November 5, 2014 | Prachi Gupta

There are some New York urban legends that we know are preposterous — like the carnivorous alligators dwelling in the sewers or the ghost ship that haunts the Hudson River — but the most persistent and believable of all rumors is that rats outnumber humans in the city. Well, rest assured New Yorkers, because Jonathan Auerbach, a statistics doctoral student at Columbia University, has found that this isn’t the case.

LiveScience reports that the rat population is actually around two million, only one quarter of New York’s eight million residents. And two million is a generous estimate. Here’s how Auerbach gets to that number:

The researcher looked at rat sightings on New York’s 842,000 property lots, during the first half of 2010 and then during the first half of 2011. The percentage of “recaptured” lots (or lots that had rat sightings in both 2010 and 2011) helped Auerbach determine that 40,500 (or 4.75 percent) of all New York’s lots were rat infested. Assuming a typical rat colony has 40 to 50 members, he estimated the total rat population in the city is 2 million. But even that number might be an overestimation, Auerbach said.

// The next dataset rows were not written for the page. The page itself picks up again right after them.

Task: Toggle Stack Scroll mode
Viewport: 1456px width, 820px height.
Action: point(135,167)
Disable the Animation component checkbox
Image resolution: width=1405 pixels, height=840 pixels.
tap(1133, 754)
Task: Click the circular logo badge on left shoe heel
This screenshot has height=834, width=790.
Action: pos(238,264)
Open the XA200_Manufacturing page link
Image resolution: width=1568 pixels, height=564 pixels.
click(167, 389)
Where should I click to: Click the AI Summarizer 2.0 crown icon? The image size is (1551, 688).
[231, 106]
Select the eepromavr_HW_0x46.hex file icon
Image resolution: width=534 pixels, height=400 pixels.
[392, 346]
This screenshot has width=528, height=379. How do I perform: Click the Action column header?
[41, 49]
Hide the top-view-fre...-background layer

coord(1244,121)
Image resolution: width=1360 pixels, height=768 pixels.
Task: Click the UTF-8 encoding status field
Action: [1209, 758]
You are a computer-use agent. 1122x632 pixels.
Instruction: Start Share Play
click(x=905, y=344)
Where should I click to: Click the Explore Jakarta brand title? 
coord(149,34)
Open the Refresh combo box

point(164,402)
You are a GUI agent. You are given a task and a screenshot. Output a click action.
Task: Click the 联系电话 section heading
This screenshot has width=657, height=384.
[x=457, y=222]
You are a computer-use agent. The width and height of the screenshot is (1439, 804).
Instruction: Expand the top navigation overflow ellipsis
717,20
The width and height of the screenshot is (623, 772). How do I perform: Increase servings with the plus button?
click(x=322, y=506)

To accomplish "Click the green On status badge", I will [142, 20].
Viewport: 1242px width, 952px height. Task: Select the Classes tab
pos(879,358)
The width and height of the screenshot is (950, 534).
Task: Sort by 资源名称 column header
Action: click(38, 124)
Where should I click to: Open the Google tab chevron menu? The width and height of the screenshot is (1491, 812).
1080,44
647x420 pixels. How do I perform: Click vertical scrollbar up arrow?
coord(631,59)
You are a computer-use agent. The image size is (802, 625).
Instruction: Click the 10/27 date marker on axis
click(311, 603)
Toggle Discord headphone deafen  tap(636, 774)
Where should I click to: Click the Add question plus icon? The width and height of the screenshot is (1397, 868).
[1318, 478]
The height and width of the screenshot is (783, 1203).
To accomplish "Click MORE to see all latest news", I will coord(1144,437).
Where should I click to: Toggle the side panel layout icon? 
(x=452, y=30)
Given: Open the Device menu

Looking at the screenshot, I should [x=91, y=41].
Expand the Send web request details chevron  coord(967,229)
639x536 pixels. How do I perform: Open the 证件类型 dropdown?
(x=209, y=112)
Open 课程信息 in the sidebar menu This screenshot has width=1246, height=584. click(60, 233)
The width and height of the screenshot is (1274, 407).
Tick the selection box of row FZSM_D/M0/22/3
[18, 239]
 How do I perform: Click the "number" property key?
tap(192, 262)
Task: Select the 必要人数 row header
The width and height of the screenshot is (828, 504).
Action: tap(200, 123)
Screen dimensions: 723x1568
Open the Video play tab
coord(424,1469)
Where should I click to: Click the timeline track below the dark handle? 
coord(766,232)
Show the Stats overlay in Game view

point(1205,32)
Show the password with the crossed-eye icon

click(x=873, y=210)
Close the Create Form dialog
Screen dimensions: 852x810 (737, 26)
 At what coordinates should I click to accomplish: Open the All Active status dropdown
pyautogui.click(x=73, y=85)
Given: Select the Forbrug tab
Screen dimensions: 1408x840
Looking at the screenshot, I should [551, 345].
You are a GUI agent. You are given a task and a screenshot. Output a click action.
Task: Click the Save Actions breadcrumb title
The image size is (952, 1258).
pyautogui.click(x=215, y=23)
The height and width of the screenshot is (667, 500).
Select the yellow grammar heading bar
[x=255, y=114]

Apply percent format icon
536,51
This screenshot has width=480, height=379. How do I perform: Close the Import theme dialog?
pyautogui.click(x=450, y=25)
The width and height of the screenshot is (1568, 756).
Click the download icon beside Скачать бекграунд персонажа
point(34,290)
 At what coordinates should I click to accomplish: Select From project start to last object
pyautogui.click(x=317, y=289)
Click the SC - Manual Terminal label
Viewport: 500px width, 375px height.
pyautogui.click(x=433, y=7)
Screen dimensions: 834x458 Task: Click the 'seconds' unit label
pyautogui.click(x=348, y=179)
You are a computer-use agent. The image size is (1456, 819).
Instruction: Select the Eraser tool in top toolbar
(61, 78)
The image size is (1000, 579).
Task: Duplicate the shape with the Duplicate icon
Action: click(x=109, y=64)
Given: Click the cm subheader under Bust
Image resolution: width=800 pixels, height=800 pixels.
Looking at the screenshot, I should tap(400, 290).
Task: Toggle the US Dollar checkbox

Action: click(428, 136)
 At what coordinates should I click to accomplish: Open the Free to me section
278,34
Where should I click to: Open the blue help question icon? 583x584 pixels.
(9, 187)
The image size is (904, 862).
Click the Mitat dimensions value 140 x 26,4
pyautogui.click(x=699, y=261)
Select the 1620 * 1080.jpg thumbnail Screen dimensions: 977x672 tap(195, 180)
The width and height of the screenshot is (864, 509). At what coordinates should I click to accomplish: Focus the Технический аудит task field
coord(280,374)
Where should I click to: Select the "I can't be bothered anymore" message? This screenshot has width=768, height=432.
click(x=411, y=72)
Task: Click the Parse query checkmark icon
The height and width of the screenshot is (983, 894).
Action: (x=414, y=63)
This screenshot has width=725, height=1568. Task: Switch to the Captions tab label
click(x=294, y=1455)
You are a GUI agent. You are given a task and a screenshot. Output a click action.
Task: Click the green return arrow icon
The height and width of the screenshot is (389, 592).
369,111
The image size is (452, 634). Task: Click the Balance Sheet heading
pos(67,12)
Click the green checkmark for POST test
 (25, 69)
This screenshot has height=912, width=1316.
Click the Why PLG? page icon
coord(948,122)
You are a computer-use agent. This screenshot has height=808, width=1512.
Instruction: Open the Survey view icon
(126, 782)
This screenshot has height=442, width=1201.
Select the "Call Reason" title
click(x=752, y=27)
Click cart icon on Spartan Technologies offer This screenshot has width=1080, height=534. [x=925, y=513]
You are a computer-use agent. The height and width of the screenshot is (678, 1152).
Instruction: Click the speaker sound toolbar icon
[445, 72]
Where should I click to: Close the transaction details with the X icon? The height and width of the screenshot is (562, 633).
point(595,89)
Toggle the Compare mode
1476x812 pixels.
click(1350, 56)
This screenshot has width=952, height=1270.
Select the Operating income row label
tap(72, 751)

It’s an overestimation because Auerbach is assuming that every infested lot belongs to a separate colony of rats, when in reality it is possible that a single colony can occupy several lots. “This overestimation allows us to be confident that there are not 8 million rats in NYC,” he said.

This is good news and all, but let’s be real: If you had 2 million rat-sized horses versus one horse-sized rat, I think all New Yorkers would choose to battle the horse-sized rat. And that’s because two million of these creatures still feels like too many.